The workflow of our method, which consists of two networks. The above network generates segmentation maps for spine boundary curves and the one below takes the original inputs as well as obtained spine curves mathe crook extent of spineps as input to make the final prediction for cobb angles.

2.1 Boundary Segmentation Network

Based on clinical knowledge, we know that cobb angle reflects the crook extent of spine, therefore we design a segmentation network to obtain the spinal boundary. The segmentation network is designed as Unet [3] structure that consists of an encoder and a decoder and we add two skip-layer connections at 1X and 4X levels to refine the segmentation results by aggregating the low-level features and high-level semantic features. In order to learn more complete spine edge, we apply the Pyramid Pooling Block (PP block) [8] at the bottom of network to generate global information at different scales.

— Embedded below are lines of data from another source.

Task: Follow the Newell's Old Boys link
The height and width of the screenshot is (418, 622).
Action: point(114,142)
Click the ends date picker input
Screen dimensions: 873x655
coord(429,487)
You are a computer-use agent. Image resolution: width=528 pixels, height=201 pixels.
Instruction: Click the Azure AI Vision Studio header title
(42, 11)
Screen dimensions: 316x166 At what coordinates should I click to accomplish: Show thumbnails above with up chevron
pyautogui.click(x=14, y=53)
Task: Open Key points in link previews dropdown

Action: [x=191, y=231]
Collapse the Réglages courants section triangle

2.2 Angle Regression Network

Unlike classical classification and segmentation tasks, directly regress an impalpable cobb angle value from the raw X-ray image is lack of interpretability, even for experts. In fact, the cobb angle is usually calculated from spine curve, (see Fig. 1(a)(c)), therefore, we utilize the spinal boundary segmentation to build a relation between raw X-ray images and the feature learning of cobb angle to boost the network’s capability of understanding cobb angle.

Our angle regression network takes the raw X-ray images and their corresponding segmentation results as inputs and directly produces three predictions for cobb angles. The main body of our regression network is DenseNet [2], which connects each layer to every other layer in a feed-forward fashion and shows excellent performance in a lot of tasks.

3 Experiments

3.1 Dataset and Data Augmentation

The AASCE2019 challenge supplies 609 spinal anterior-posterior X-ray images as train set and each image contains three cobb angle tags (PT, MT, TL). In addition, organizers provide corresponding landmark information for each image in train phase (see Fig. 1(b)). In test phase, all participates need evaluate their method on 98 images without landmark information.

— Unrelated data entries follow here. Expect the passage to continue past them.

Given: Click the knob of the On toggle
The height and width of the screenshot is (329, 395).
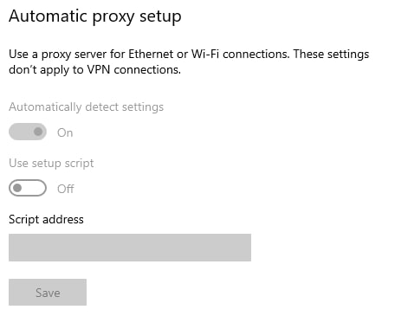Looking at the screenshot, I should click(x=38, y=132).
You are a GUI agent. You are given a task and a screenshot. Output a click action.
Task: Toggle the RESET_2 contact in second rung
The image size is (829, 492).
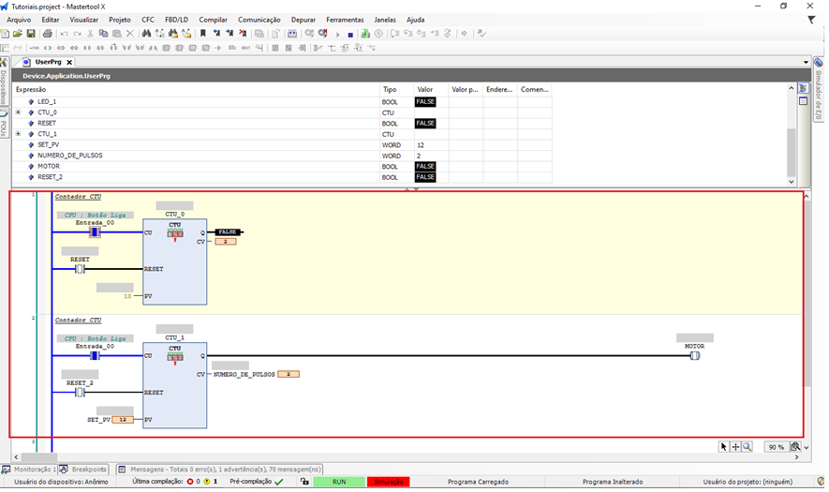[80, 393]
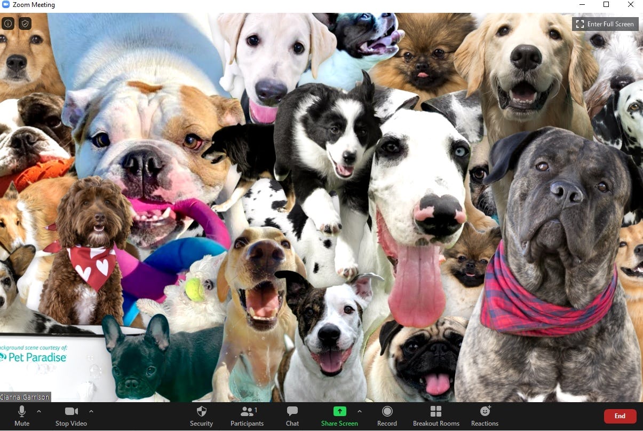The height and width of the screenshot is (431, 643).
Task: Expand audio settings options
Action: click(x=38, y=411)
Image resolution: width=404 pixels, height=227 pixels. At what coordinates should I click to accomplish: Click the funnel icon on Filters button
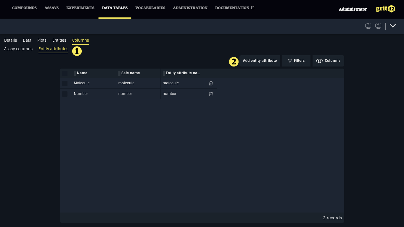click(290, 61)
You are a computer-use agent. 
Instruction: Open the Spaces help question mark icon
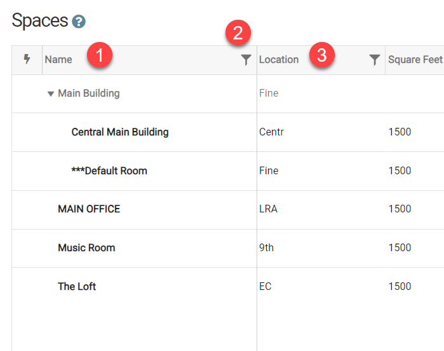[x=78, y=22]
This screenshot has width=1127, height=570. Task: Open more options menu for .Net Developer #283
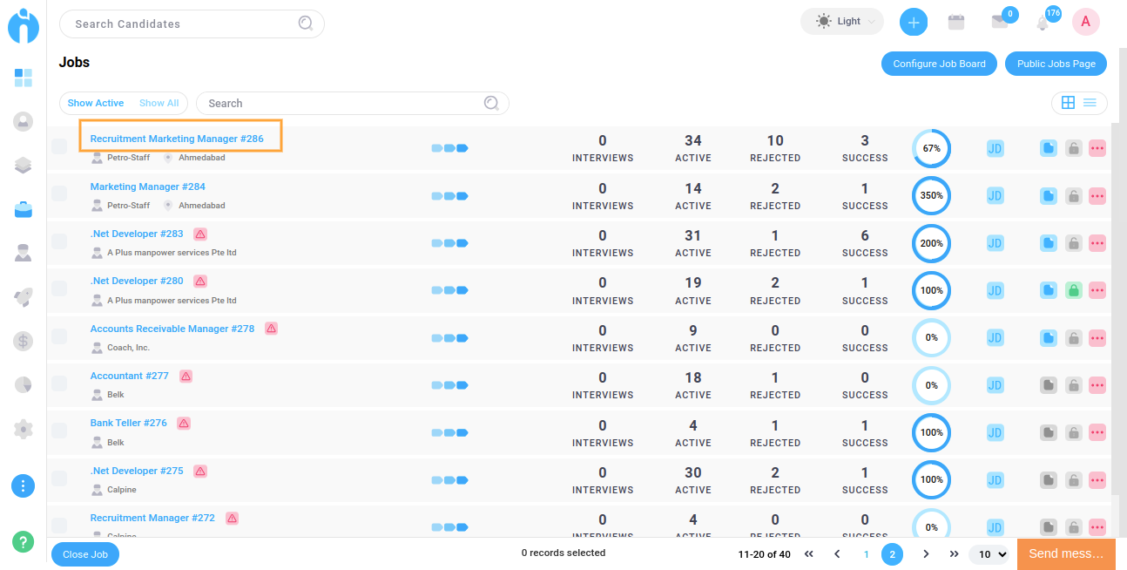point(1097,243)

For the train dataset, we make little data augmentation except for random crop and resize, because we are concerned that excessive transformations may affect the accuracy of the angle tag. For segmentation task, we firstly connect given landmark points together to generate two continuous spine boundaries and then we make dilation operation on the curve to generate final segmentation mask.

3.2 Evaluation Metrics

In this challenge, the symmetric mean absolute percentage error (SMAPE) is used to evaluate the effectiveness of each method, which is defined as following:

$$\begin{aligned} SMAPE=\frac{1}{N}\sum _{N}^{ }\frac{SUM(\left| A-B \right| )}{SUM(\left| A+B \right| )}\times 100\% \end{aligned}$$

(1)

where A is ground truth, B is predicted result, N is the number of test data.

3.3 Challenge Result

The evaluation result of the on-site challenge of AASCE 2019 is listed in Table 1, and our method demonstrates good performance and strong robustness. Our results finally rank 5th place on the public leaderboard and there is only a slight gap between our results and the first place.

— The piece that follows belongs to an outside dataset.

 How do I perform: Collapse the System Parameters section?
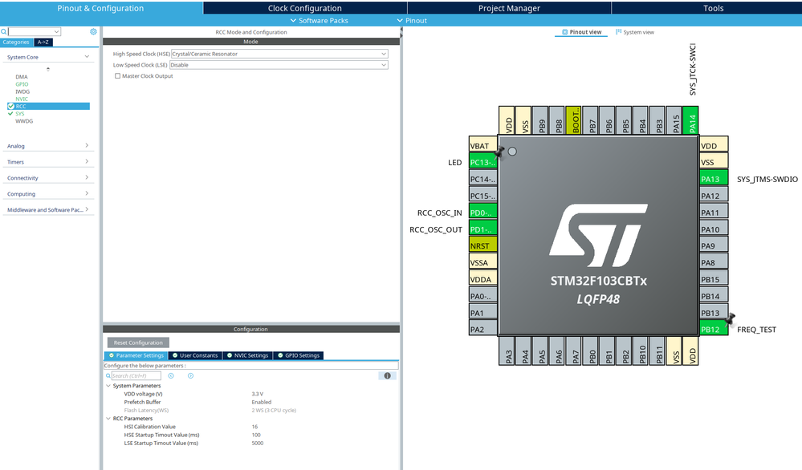[108, 386]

Table 1. There are 257 teams participated in this challenge and 78 teams submitted their results. Our method ranks the 5th place.

4 Conclusion

In this paper, we present a novel cobb angle estimation framework (SCG-Net) that introduces the spine curve map as a guidance to help angle estimation network understand this task better. Finally, our method ranks 5th in the AASCE2019 challenge and there is only a slight gap between our results and the first place.